Notice that so far there’s absolutely nothing chess-specific in what AlphaZero is doing. In my next article, when we look at how AlphaZero learns to evaluate chess positions, we’ll see there’s absolutely nothing chess-specific there either!
Like a newborn baby, AlphaZero came into the world with little knowledge, but is massively geared to learn. One weakness of MCTS is that since it’s based on creating semi-random playouts, it can get it completely wrong in tense positions where there is one precise line of optimal play. If it doesn’t randomly select this line, it is likely to blunder. This blindness was probably what caused AlphaZero’s Go playing predecessor, AlphaGo, to lose a game to 18-time world Go champion Lee Sedol. It seems not to have been an issue in the match with Stockfish, however.

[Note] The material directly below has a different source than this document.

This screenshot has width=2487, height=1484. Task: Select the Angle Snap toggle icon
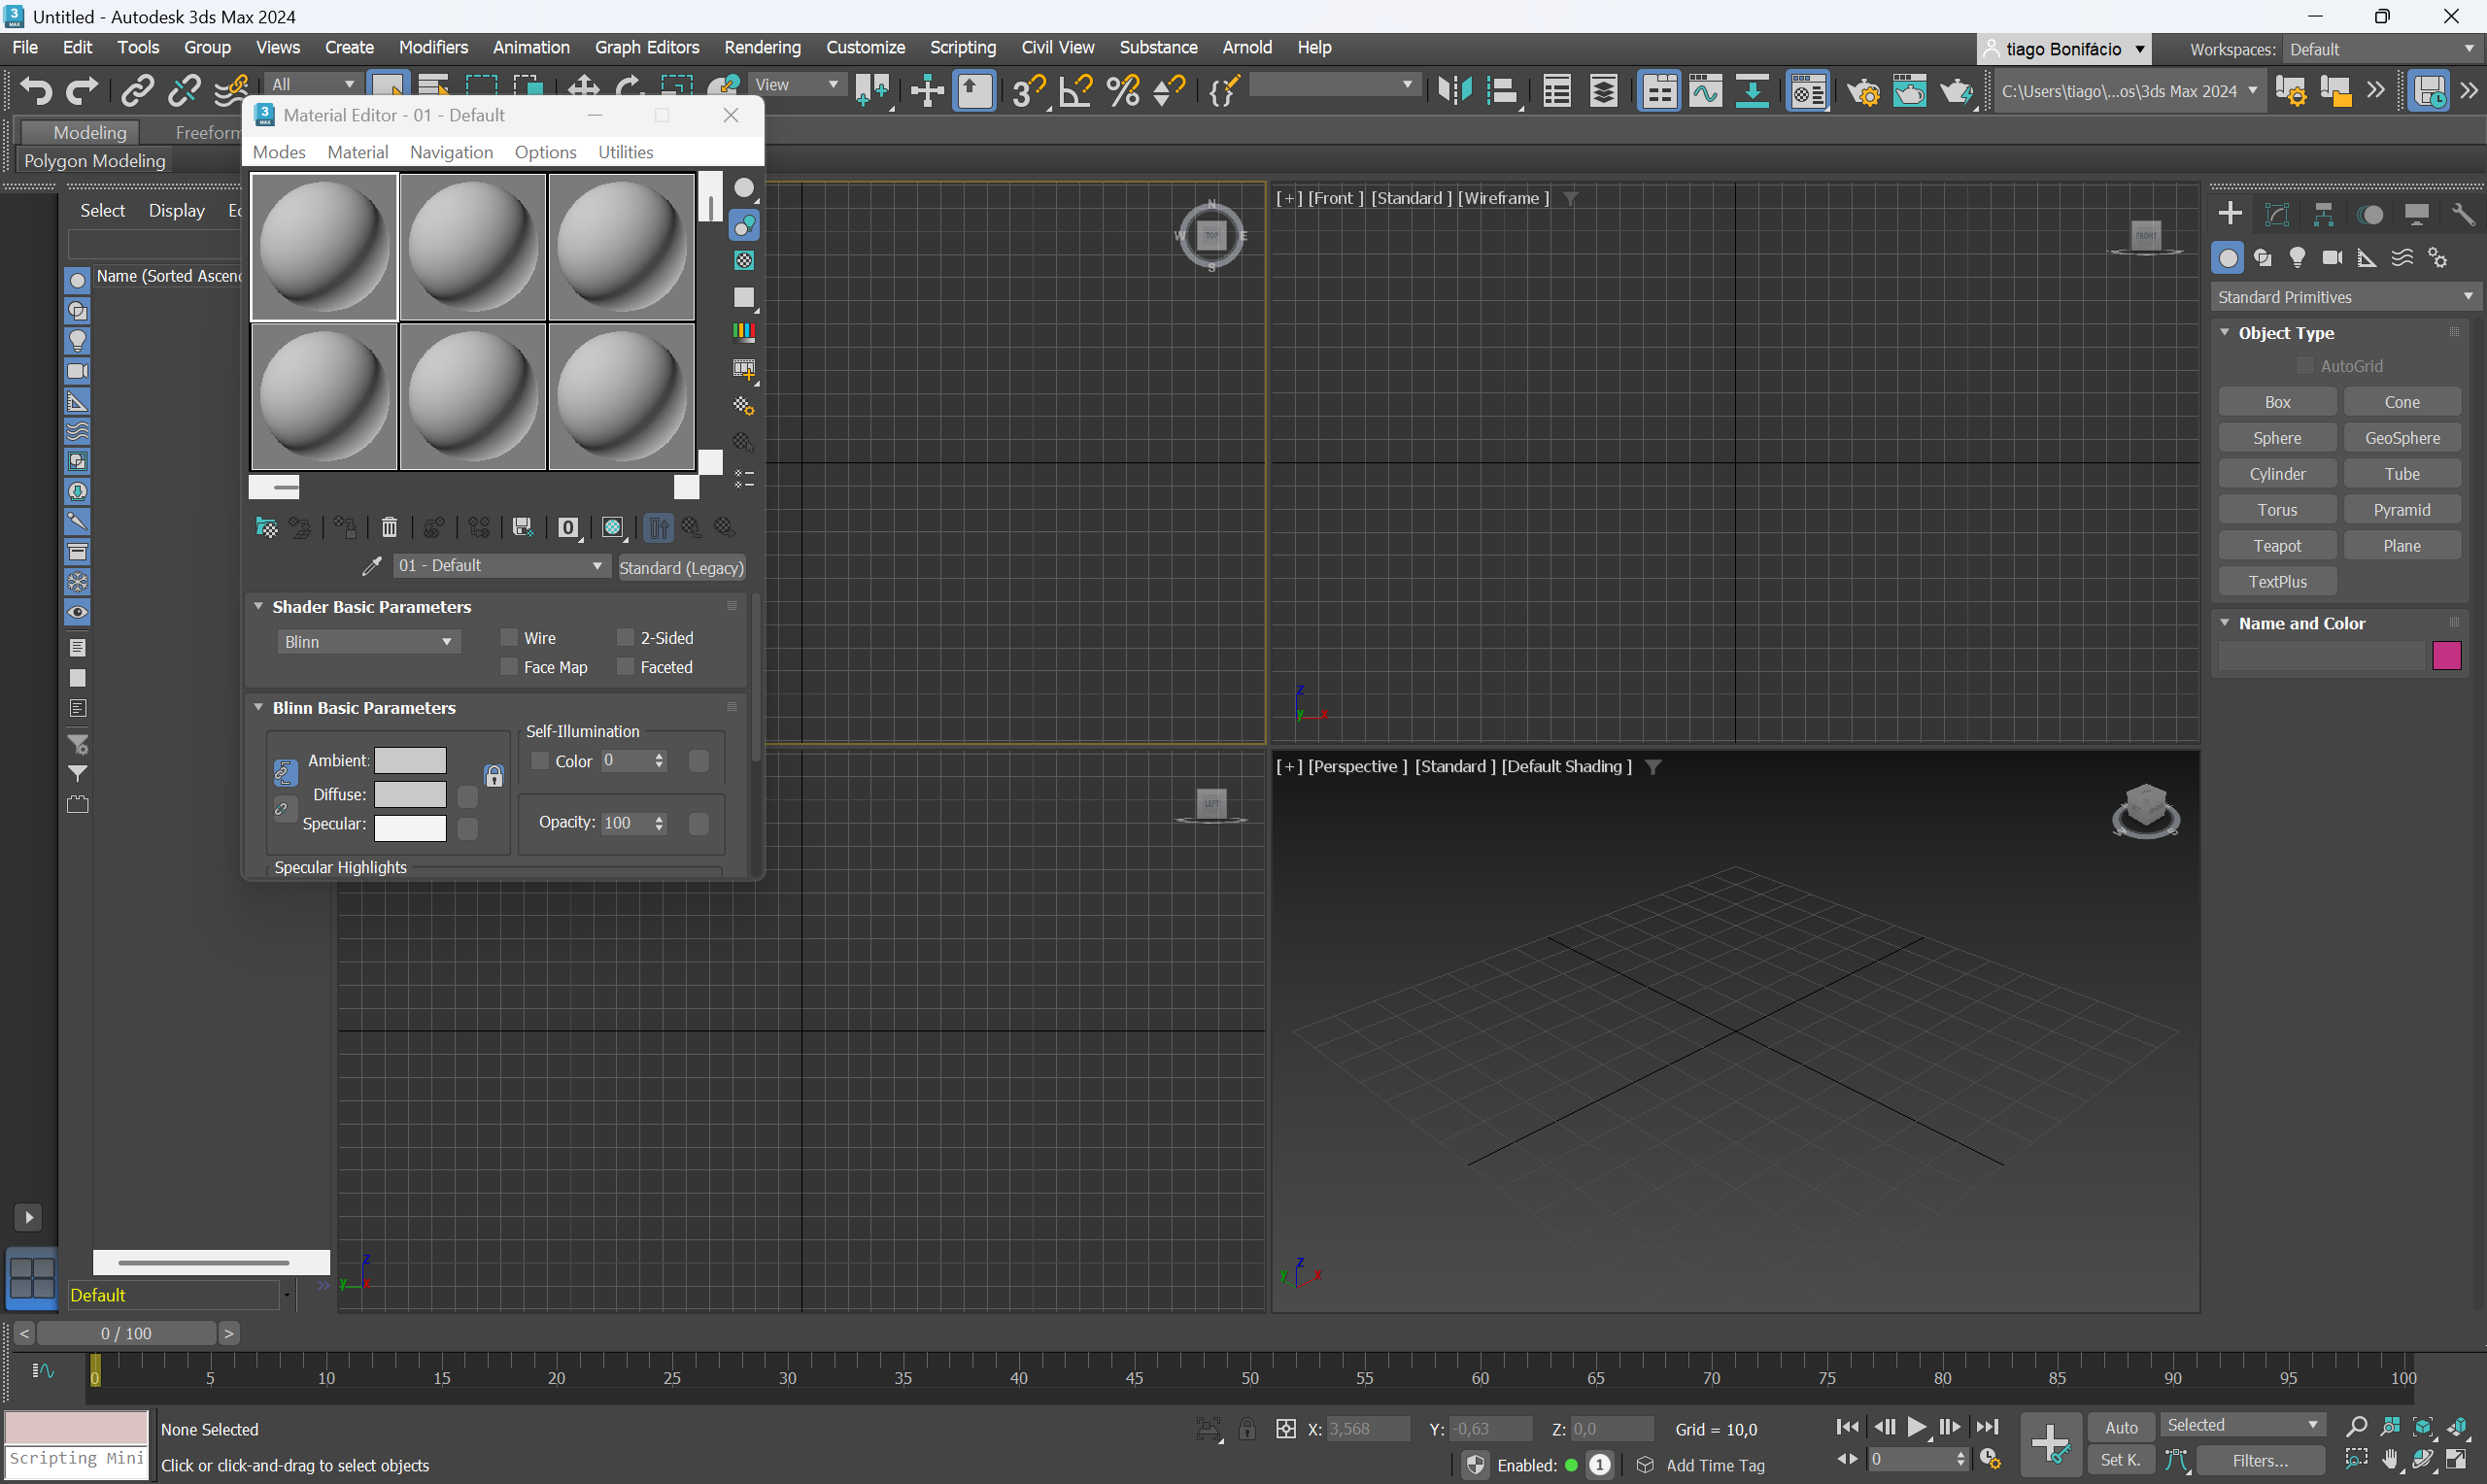click(x=1075, y=91)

MCTS has been used previously for two-player gameplay, but was found to perform much worse than the well-established minimax plus alpha-beta approach. In AlphaZero, MCTS combines really well with the employed neural network-based evaluation function.
In my next article, I’ll explain more about this neural network and especially the fascinating way it learns, on its own, how to evaluate chess positions. I’ll also describe the hardware AlphaZero runs on, and make some predictions about how all this will impact chess as we know it.
What do you think about how AlphaZero plays chess? Let us know in the comments.
Corrections: AlphaZero creates a number of playouts on each move, not 800. That was during training.